Hierarchically Hybrid Porous Co₃O₄@NiMoO₄/CoMoO₄ Heterostructures for High-Performance Electrochemical Energy Storage

Hierarchical, ultrathin, and porous NiMoO₄@CoMoO₄ on Co₃O₄ hollow bones were successfully designed and synthesized by a hydrothermal route from the Co-precursor, followed by a KOH (potassium hydroxide) activation process. The hydrothermally synthesized Co₃O₄ nanowires act as the scaffold for anchoring the NiMoO₄@CoMoO₄ units but also show more compatibility with NiMoO₄, leading to high conductivity in the heterojunction.
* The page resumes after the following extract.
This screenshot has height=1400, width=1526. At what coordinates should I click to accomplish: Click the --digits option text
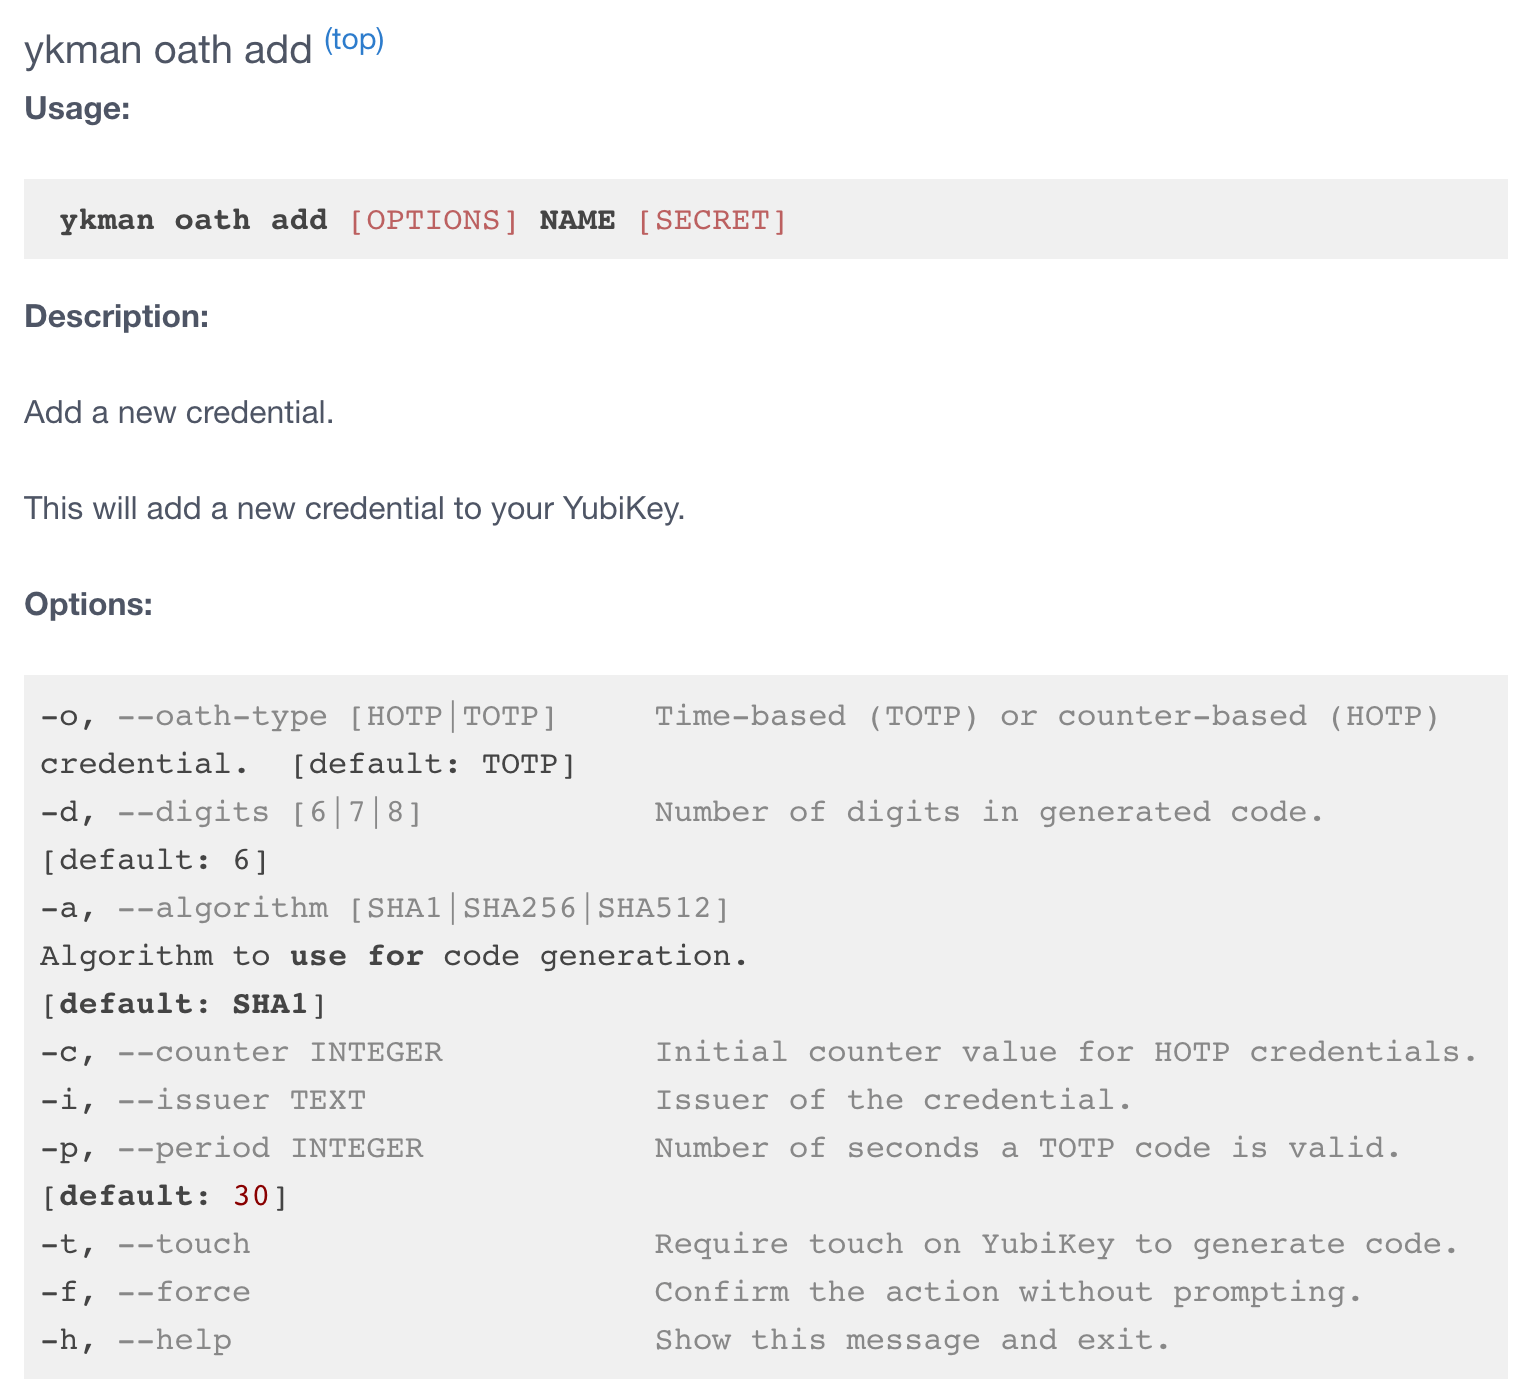click(193, 812)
The intriguing morphological features endow the hierarchical Co₃O₄@NiMoO₄@CoMoO₄ better electrochemical performance where the capacity of the Co₃O₄@NiMoO₄@CoMoO₄ heterojunction being 272 mA·h·g^–1 at 1 A·g^–1 can be achieved with a superior retention of 84.5% over 1000 cycles. The enhanced utilization of single/few NiMoO₄@CoMoO₄ shell layers on the Co₃O₄ core make it easy to accept extra electrons, enhancing the adsorption of OH^– at the shell surface, which contribute to the high capacity. In our work, an asymmetric supercapacitor utilizing the optimized Co₃O₄@NiMoO₄@CoMoO₄ activated carbon (AC) as electrode materials was assembled, namely, Co₃O₄@NiMoO₄@CoMoO₄//AC device, yielding a maximum high energy density of 53.9 W·h·kg^–1 at 1000 W·kg^–1. It can retain 25.92 W·h·kg^–1 even at 8100 W·kg^–1, revealing its potential and viability for applications. The good power densities are ascribed to the porous feature from the robust architecture with recreated abundant mesopores on the composite, which assure improved conductivity and enhanced diffusion of OH^– and also the electron transport. The work demonstrated here holds great promise for synthesizing other heterojunction materials M₃O₄@MMoO₄@MMoO₄ (M = Fe, Ni, Sn, etc).